Protocol data?  Like an ack for some previous data sent?

> 
> > But I think my problem was that I was thinking in terms of 
> application 
> > data.  What I failed to realize was that there may not be any 
> > application data to read, but if the other end is a valid 
> ssl client, 
> > there should have been some ssl protocol data that was 
> sent, that my 
> > end needs to read before my call to SSL_write will succeed. 
>  Does that 
> > sound right?
> 
>       If by "your end", you mean your end of the SSL 
> connection, yes. If by "your end", you mean the application, 
> no. The purpose of the SSL_read function is to read 
> application data from the SSL connection state machine. You 
> should call it if and only if that is what you want to do.

Since I'm using socket BIO, I am letting SSL_read/SSL_write handle all my
socket I/O.  So I am not explicitly reading from the socket and feeding it
to OpenSSL (I just call SSL_read).  So when I say "your end", I mean the
other end of the socket.

> 
> > And since an SSL_read may write as well as read, and SSL_write may 
> > read as well as write, then either of these calls would read the 
> > required protocol data such that a retry of the call that 
> resulted in 
> > the error should now succeed.
> 
>       There you go. Since you're using socket BIOs, the state 
> machine will access the socket when it needs to, so you just 
> need to retry the operation later.
> If you want, you can use 'select' to tell when it's enough later.
> 
> > So eventhough my call to SSL_write resulted in the 
> WANT_READ error, if 
> > my read thread happened to do an SSL_read first, it still 
> would have 
> > read the protocol data, and my retry of SSL_write should 
> succeed.  Am I right?
> > Close?  Way off?
> 
>       If either an SSL_write or an SSL_read results in a 
> WANT_READ error, it means that neither call can progress 
> until some data is read from the socket. You can retry the 
> operation later, try another operation, or whatever you want 
> to do. You can take the hint that 'select'ing on the socket 
> for readability will likely tell you when the operation is 
> going to succeed.

I do select on the socket.  Basically, I have a thread pool that I use for
I/O.  Writes are synchronous, so I expect to finish writing all the data
before I exit my write function.  But since I don't want to tie up a thread
blocking on the read waiting for data to arrive (since I have no idea when
data will arrive), I add it to a list of sockets that I am select'ing on.
Since my write is synchronous, and if I get a WANT_READ error, then that
means I need to read some ssl data before I can continue.  So I will select
on the socket until data arrives.  I'm assuming that the data WILL arrive.
There is no chance that I could be blocked here indefinitely is there?  I'm
assuming that the data is some SSL protocol data that is SHOULD have been
sent by the other end of the connection (assuming it is a valid SSL client).
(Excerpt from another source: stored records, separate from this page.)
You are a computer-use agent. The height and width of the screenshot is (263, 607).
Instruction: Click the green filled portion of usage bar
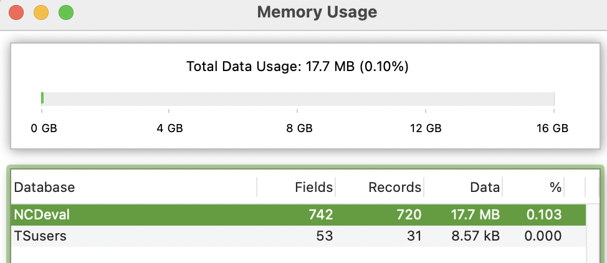tap(42, 98)
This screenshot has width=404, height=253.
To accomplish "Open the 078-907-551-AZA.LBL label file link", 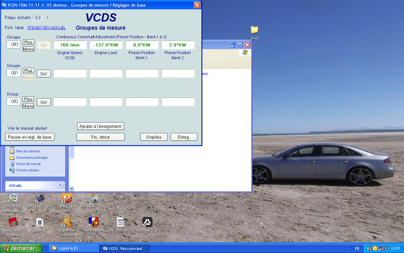I will click(47, 28).
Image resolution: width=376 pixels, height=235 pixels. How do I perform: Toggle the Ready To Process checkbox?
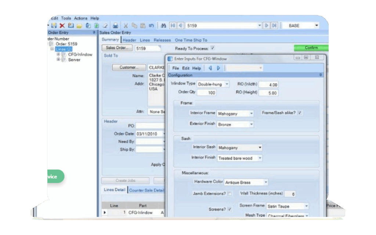213,48
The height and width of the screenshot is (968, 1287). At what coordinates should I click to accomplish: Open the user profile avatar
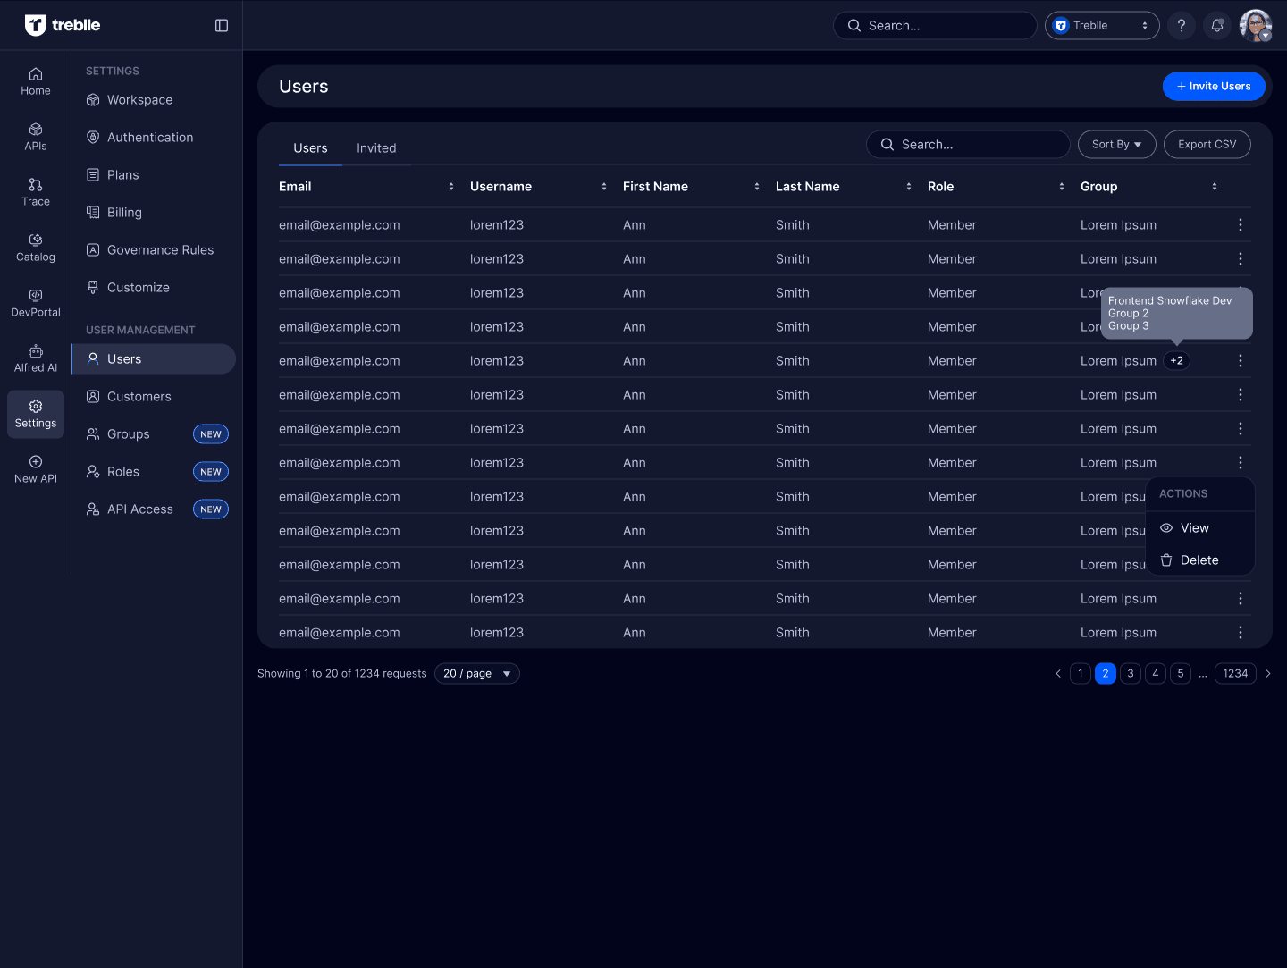pyautogui.click(x=1255, y=26)
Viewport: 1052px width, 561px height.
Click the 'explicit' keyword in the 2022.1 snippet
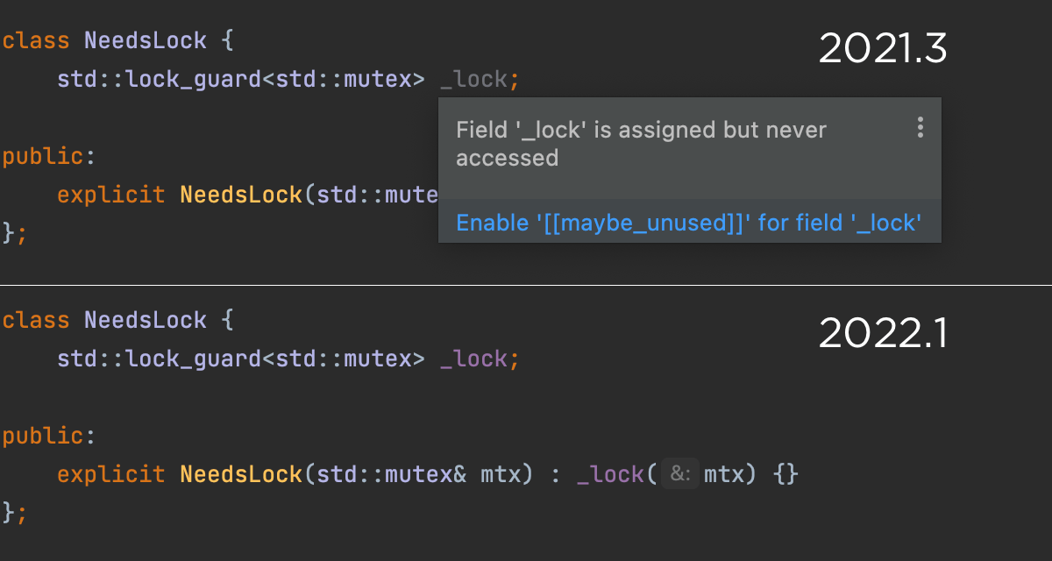point(110,474)
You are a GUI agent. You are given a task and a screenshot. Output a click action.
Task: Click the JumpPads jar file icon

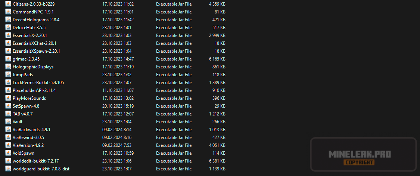coord(8,74)
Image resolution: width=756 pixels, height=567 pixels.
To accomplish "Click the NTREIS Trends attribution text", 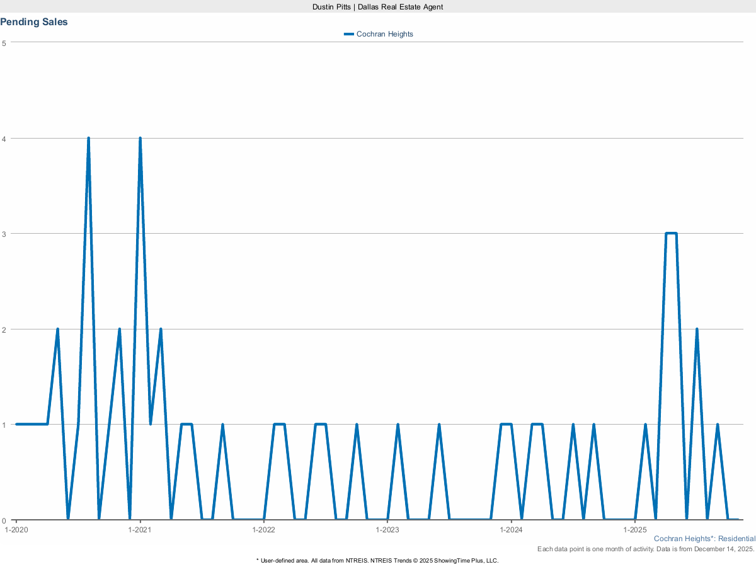I will click(377, 560).
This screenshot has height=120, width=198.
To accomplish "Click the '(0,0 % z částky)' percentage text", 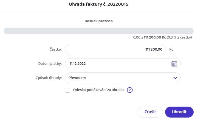I will (179, 37).
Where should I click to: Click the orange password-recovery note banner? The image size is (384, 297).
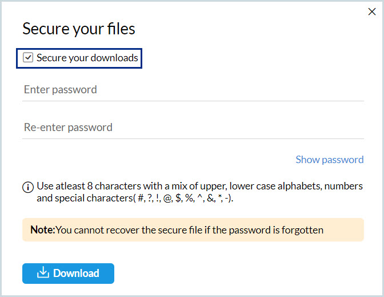click(x=193, y=229)
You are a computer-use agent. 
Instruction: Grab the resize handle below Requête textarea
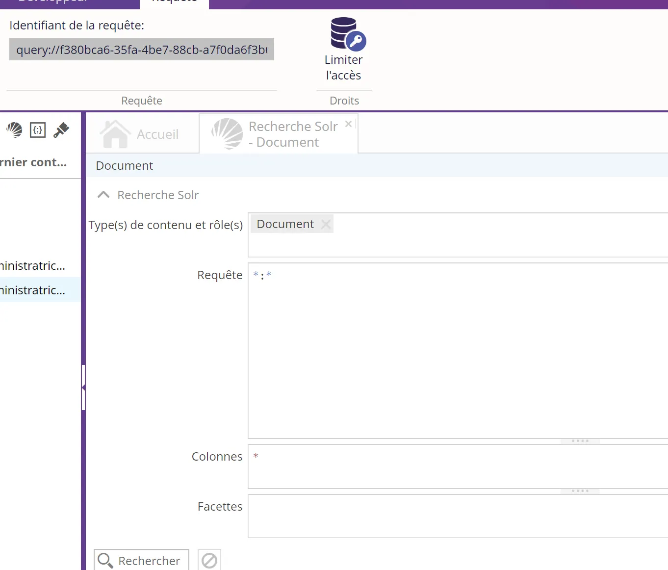coord(580,441)
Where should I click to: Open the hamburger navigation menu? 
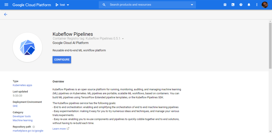coord(6,5)
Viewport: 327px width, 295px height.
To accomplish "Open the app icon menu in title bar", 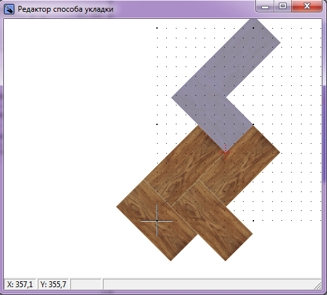I will tap(9, 9).
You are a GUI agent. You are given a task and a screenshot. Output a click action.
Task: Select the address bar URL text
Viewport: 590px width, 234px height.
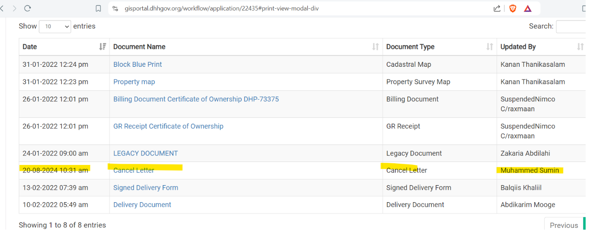click(x=222, y=8)
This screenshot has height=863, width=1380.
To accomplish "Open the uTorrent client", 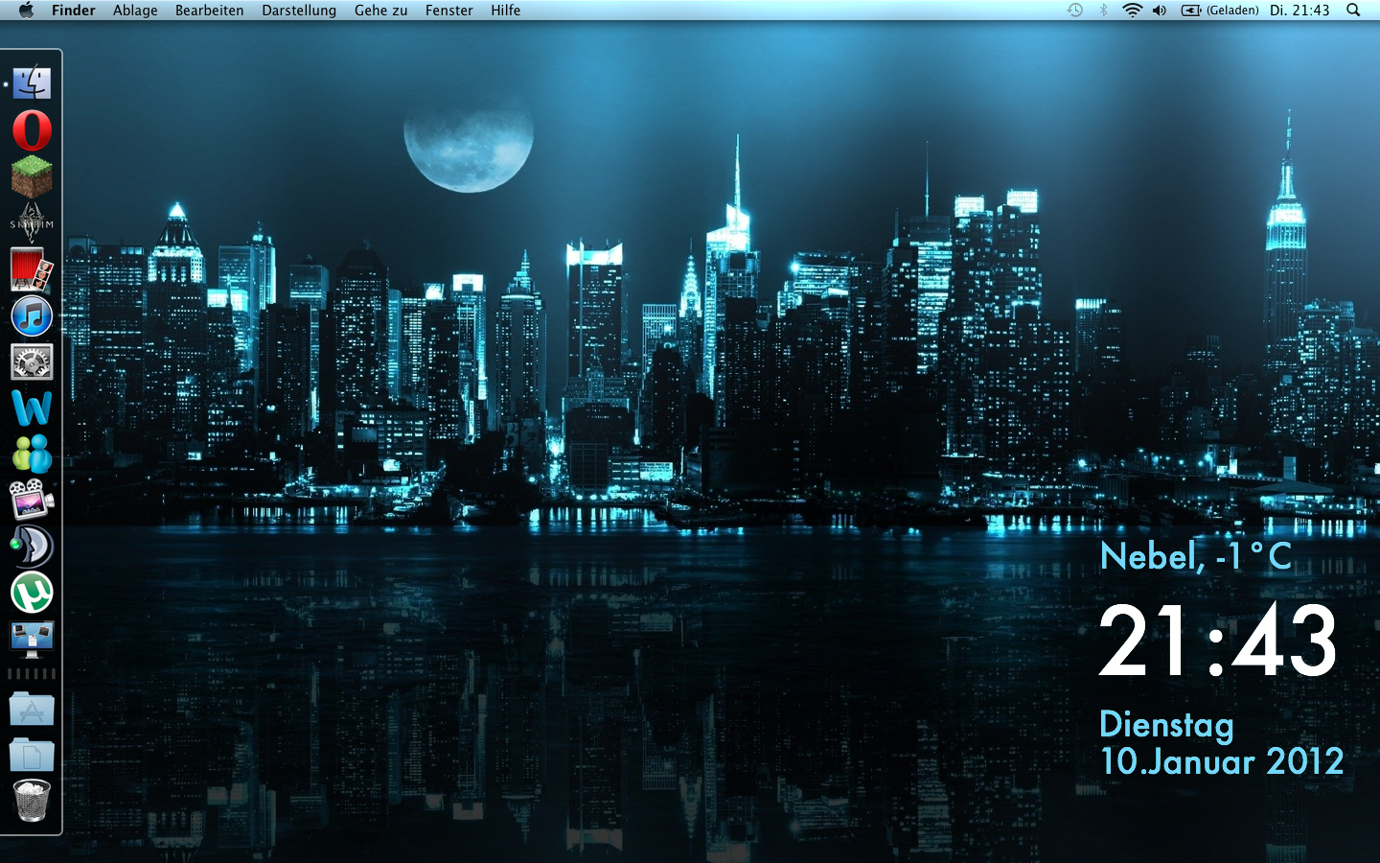I will point(32,593).
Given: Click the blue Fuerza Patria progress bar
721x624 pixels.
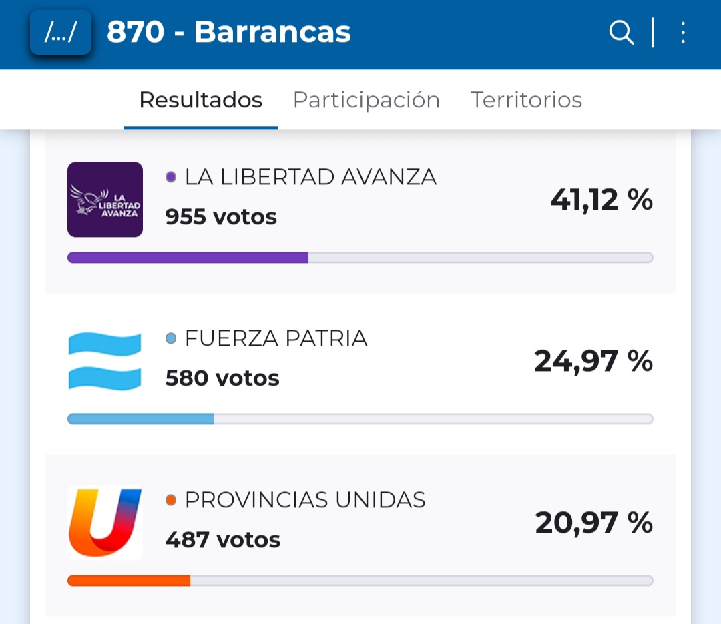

Now, I also have a read thread that was select'ing on the socket waiting for
data to arrive.  So either of these 2 threads may read data.  Both threads
are select'ing on the socket.  So if the read thread wakes up first and
acquires the lock, then it will do an SSL_read before the write thread wakes
up and retries an SSL_write (which was the operation that caused the
WANT_READ error in the first place).  So my question is, is this ok?  If it
was an SSL_write that caused the WANT_READ error, do I HAVE to retry the
SSL_write before I can do an SSL_read?  The SSL_read should read whatever
data the ssl state machine was expecting, and the next try of SSL_write
should then succeed right?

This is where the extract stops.